WHAT YOU HAVE TO DO →
Where the word "region" shows up in the entries below, please copy the whole line.

Stored data:
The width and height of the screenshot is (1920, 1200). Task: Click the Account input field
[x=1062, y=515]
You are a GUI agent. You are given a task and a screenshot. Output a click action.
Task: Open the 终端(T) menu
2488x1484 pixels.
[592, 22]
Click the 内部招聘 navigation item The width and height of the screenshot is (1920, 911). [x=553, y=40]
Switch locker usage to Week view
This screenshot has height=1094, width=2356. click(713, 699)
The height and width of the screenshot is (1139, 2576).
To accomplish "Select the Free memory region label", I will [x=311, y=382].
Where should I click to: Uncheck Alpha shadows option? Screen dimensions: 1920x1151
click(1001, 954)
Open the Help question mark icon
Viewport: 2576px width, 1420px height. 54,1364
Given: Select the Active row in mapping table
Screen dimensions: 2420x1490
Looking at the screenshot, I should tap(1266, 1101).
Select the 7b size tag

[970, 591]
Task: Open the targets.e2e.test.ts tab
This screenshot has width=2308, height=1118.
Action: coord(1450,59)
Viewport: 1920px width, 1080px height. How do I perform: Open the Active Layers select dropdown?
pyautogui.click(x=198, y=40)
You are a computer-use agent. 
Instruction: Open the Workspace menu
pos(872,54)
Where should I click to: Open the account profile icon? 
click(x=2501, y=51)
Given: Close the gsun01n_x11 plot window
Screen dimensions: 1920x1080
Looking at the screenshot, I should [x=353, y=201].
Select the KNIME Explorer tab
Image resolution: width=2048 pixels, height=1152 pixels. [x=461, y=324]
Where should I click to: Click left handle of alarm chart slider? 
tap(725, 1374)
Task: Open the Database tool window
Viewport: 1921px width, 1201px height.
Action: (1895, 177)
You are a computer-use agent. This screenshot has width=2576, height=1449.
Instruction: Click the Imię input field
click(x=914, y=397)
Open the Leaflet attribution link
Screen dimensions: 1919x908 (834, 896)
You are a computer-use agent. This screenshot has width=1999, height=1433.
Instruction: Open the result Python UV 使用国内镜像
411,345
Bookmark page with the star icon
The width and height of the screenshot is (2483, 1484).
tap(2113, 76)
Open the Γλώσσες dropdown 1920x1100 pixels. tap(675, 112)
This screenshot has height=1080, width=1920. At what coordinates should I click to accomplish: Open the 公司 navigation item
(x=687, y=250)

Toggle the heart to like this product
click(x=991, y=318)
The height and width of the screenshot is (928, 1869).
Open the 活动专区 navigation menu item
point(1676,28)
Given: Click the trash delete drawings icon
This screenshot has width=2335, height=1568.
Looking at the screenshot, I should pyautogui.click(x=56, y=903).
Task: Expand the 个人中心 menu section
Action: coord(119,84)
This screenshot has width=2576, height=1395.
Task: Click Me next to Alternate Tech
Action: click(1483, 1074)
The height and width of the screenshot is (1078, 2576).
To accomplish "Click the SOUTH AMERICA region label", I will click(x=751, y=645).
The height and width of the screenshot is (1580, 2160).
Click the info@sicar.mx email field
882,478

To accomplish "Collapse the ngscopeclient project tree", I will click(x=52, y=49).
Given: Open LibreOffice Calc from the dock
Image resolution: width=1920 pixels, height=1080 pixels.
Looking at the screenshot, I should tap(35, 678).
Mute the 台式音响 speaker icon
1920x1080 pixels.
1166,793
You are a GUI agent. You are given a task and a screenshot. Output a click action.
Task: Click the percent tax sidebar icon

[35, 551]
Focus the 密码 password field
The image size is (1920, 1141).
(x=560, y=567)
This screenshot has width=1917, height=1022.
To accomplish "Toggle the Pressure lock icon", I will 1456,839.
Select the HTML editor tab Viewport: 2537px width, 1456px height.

RESPONSE FOR THIS EXERCISE →
To accomplish "Select the Free memory region label", I will [x=311, y=382].
To accomplish "Click the SOUTH AMERICA region label", I will click(x=751, y=645).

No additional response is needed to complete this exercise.